Combining them exposes alarm logic to other apps. That’s a security bug.
3. Boot Is a Fragile System State
During boot:
- Network may be unavailable
- Storage may not be ready
- UI work is unsafe
Separating receivers prevents accidental crashes and ANRs.
Industry-Standard Architecture
Well-designed Android apps follow this pattern:
- AlarmReceiver → reacts to alarms
- BootReceiver → restores alarms
- Shared logic → scheduler/helper classes
Receivers stay thin.
Business logic stays reusable.
This is how production Android apps are built.
Key Takeaways
- AlarmManager schedules time, not code
- PendingIntent is a system-approved execution token
- BroadcastReceiver is a system entry point, not a worker
- Alarms are wiped on reboot by design
- BootReceiver restores lost state
- Combining receivers is unsafe and unmaintainable
FAQ
Does AlarmManager run my code?
No. It only notifies the system, which decides when and how to re-enter your app.

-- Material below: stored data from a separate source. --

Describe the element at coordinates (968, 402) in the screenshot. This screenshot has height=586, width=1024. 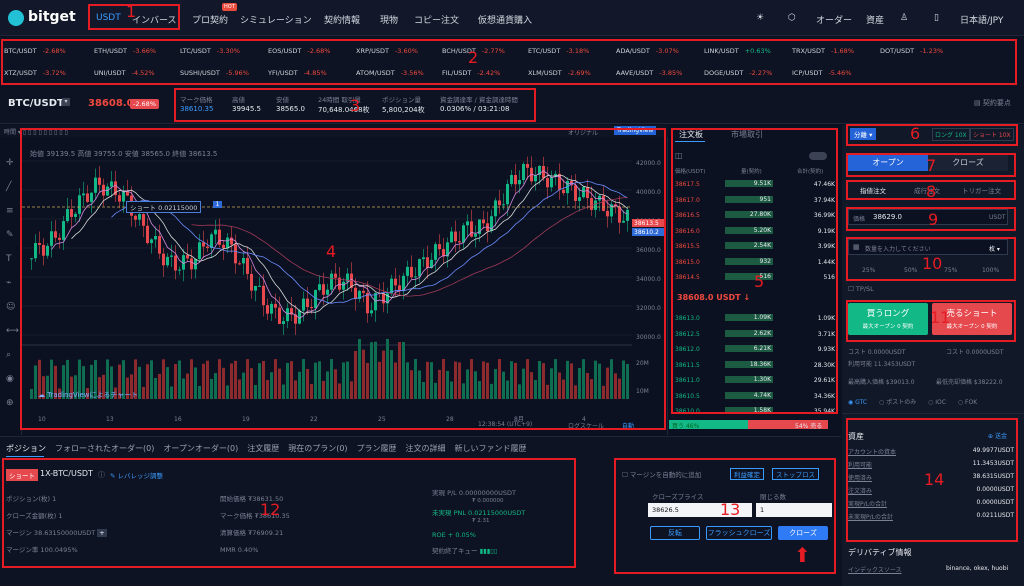
I see `tif-fok: ○ FOK` at that location.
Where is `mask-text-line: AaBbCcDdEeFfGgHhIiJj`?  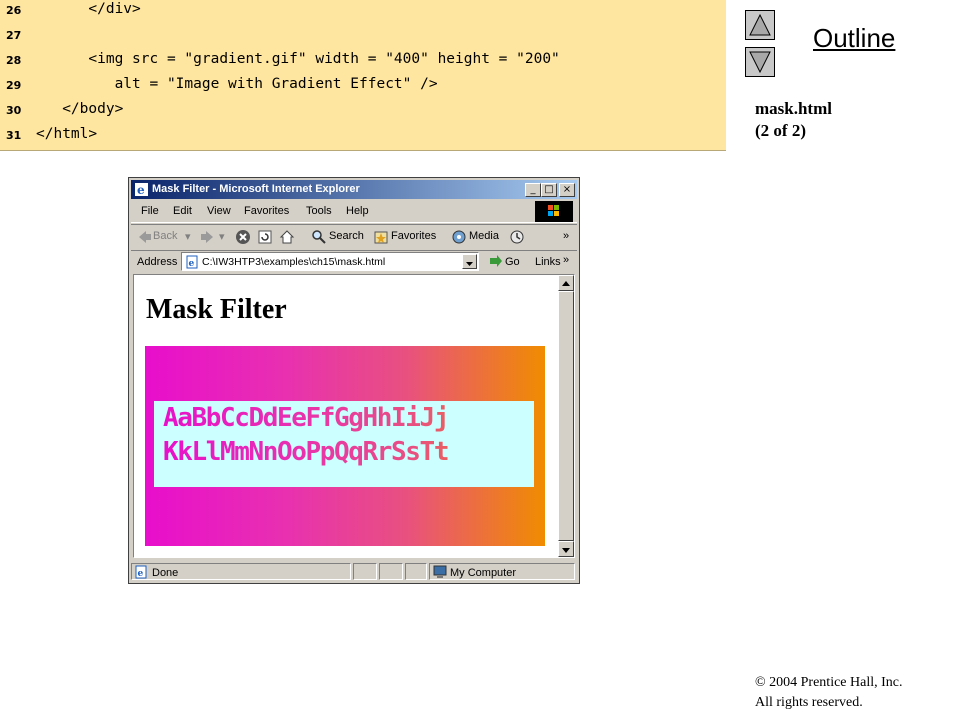
mask-text-line: AaBbCcDdEeFfGgHhIiJj is located at coordinates (306, 418).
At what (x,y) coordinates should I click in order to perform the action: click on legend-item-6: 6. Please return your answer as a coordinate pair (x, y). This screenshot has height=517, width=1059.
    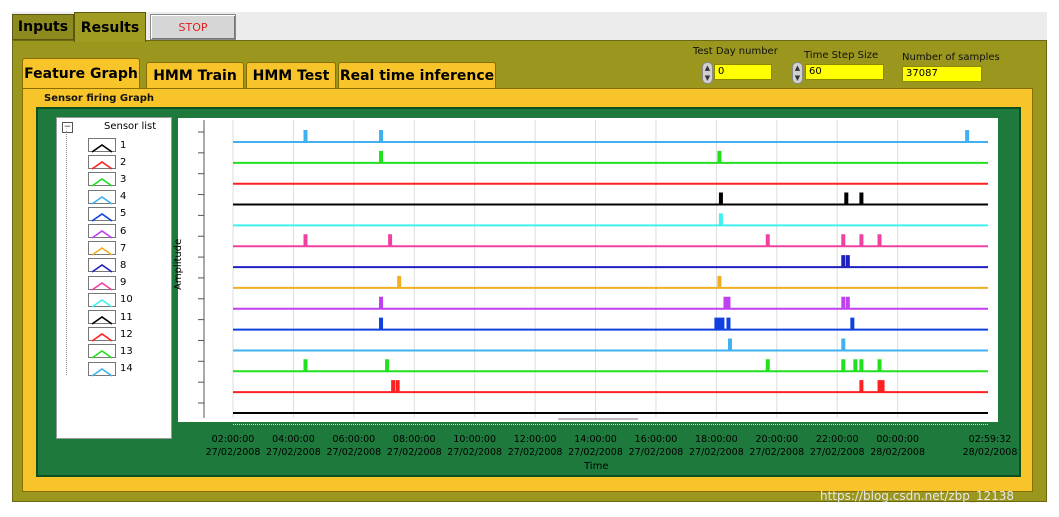
    Looking at the image, I should click on (128, 231).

Why is PendingIntent required?
It allows Android to safely execute actions even if your app process is dead.
Why do alarms disappear after reboot?
Android clears all alarms intentionally to avoid restoring invalid schedules.
Is BootReceiver mandatory for alarm apps?
Yes. Without it, alarms will silently stop after reboot.
Conclusion
Android background execution is not about forcing your app to stay alive.
It’s about cooperating with the system so your app runs only when it is allowed, necessary, and safe.
Once you understand that mindset, AlarmManager, PendingIntent, and BroadcastReceivers stop feeling magical — and start feeling predictable.